Project description:The main reasons for failure of cancer chemotherapy are intrinsic and acquired drug resistance. The Hippo pathway effector Yes-associated protein (YAP) is associated with resistance to both cytotoxic and molecular targeted drugs. Several lines of evidence indicate that YAP activates transcriptional programmes to promote cell cycle progression and DNA damage responses. Therefore, we hypothesised that YAP is involved in the sensitivity of cancer cells to small-molecule agents targeting cell cycle-related proteins. Here, we report that the inactivation of YAP sensitises the OVCAR-8 ovarian cancer cell line to AZD1775, a small-molecule WEE1 kinase inhibitor.
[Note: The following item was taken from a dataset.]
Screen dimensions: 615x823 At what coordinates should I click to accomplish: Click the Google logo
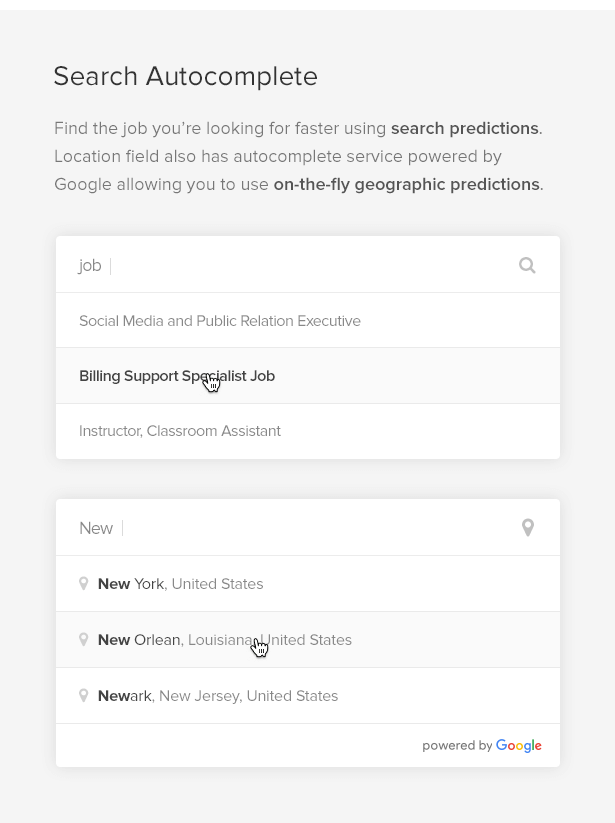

The accumulation of DNA damage and mitotic failures induced by AZD1775-based therapy were further enhanced by YAP depletion. YAP depletion reduced the expression of the Fanconi anaemia (FA) pathway components required for DNA repair and their transcriptional regulator E2F1. These results suggest that YAP activates the DNA damage response pathway, exemplified by the FA pathway and E2F1. Furthermore, we aimed to apply this finding to combination chemotherapy against ovarian cancers. The regimen containing dasatinib, which inhibits the nuclear localisation of YAP, improved the response to AZD1775-based therapy in the OVCAR-8 ovarian cancer cell line. We propose that dasatinib acts as a chemosensitiser for a subset of molecular targeted drugs, including AZD1775, by targeting YAP.